At this stage in the inquiry as to the cause of the underestimation of

short distances, I began some auxiliary experiments on the problem of

the localization of cutaneous impressions, which I hoped would throw

light on the way in which the fusion or displacement that I have just

described takes place. These studies in the localization of touch

sensations were made partly with a modification of the Jastrow

æsthesiometer and partly with an attachment to the apparatus before

described (Fig. 1). In the first case, the arm upon which the

impressions were given was screened from the subject’s view, and he

made a record of his judgments on a drawing of the arm. The criticism

made by Pillsbury[6] upon this method of recording the judgments in

the localization of touch sensations will not apply to my experiments,

for I was concerned only with the relative, not with the absolute

position of the points. In the case of the other experiments, a card

with a single line of numbered points was placed as nearly as possible

over the line along which the contacts had been made on the arm. The

subject then named those points on the card which seemed directly over

the points which had been touched.

 

[6] Pillsbury, W.B.: Amer. Journ. of Psy., 1895, Vol. VII., p.

42.

The results from these two methods were practically the same. But the

second method, although it obviously permitted the determination of

the displacements in one dimension only, was in the end regarded as

the more reliable method. With this apparatus I could be more certain

that the contacts were made simultaneously, which was soon seen to be

of the utmost importance for these particular experiments.

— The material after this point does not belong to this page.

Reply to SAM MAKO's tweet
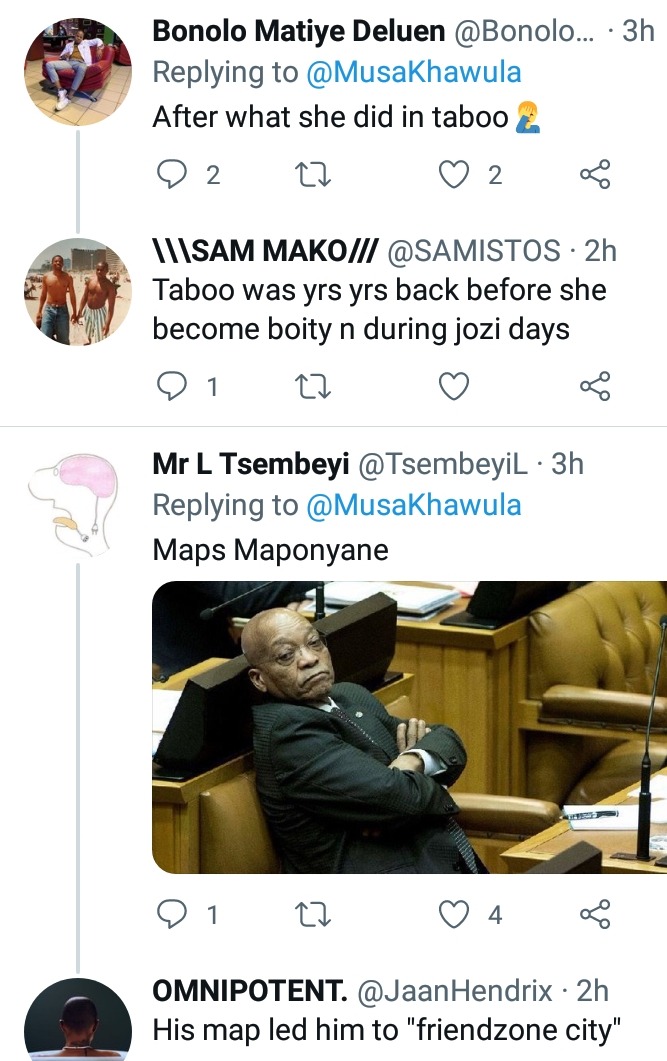 click(x=172, y=386)
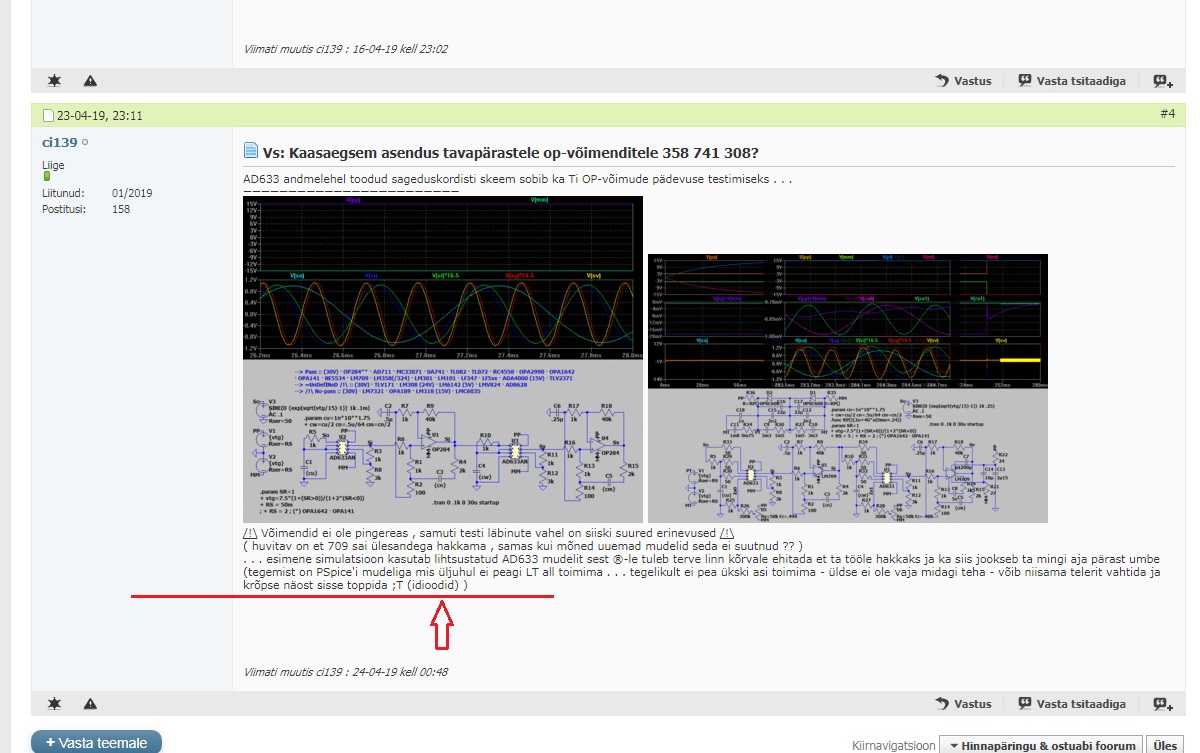The image size is (1200, 753).
Task: Open the #4 post permalink
Action: pos(1167,114)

Then, too,

by means of this æsthesiometer, all movement of the points after the

contact was made was prevented. This also was an advantage in the use

of this apparatus, here and elsewhere, which can hardly be

overestimated. With any æsthesiometer that is operated directly by the

hand, it is impossible to avoid imparting a slight motion to the

points and thus changing altogether the character of the impression.

The importance of this consideration for my work was brought forcibly

to my attention in this way. One of the results of these tests was

that when two simultaneous contacts are made differing in weight, if

only one is recognized it is invariably located in the region of the

contact with the heavier point. But now if, while the points were in

contact with the skin and before the judgment was pronounced, I gave

the lighter point a slight jar, its presence and location were thereby

revealed to the subject. Then, too, it was found to be an advantage

that the judgments were thus confined to the longitudinal displacement

only; for, as I have before insisted, it was the relative, not the

absolute position that I wished to determine, since my object in all

these experiments in localization was to determine what connection, if

any, exists between judgments upon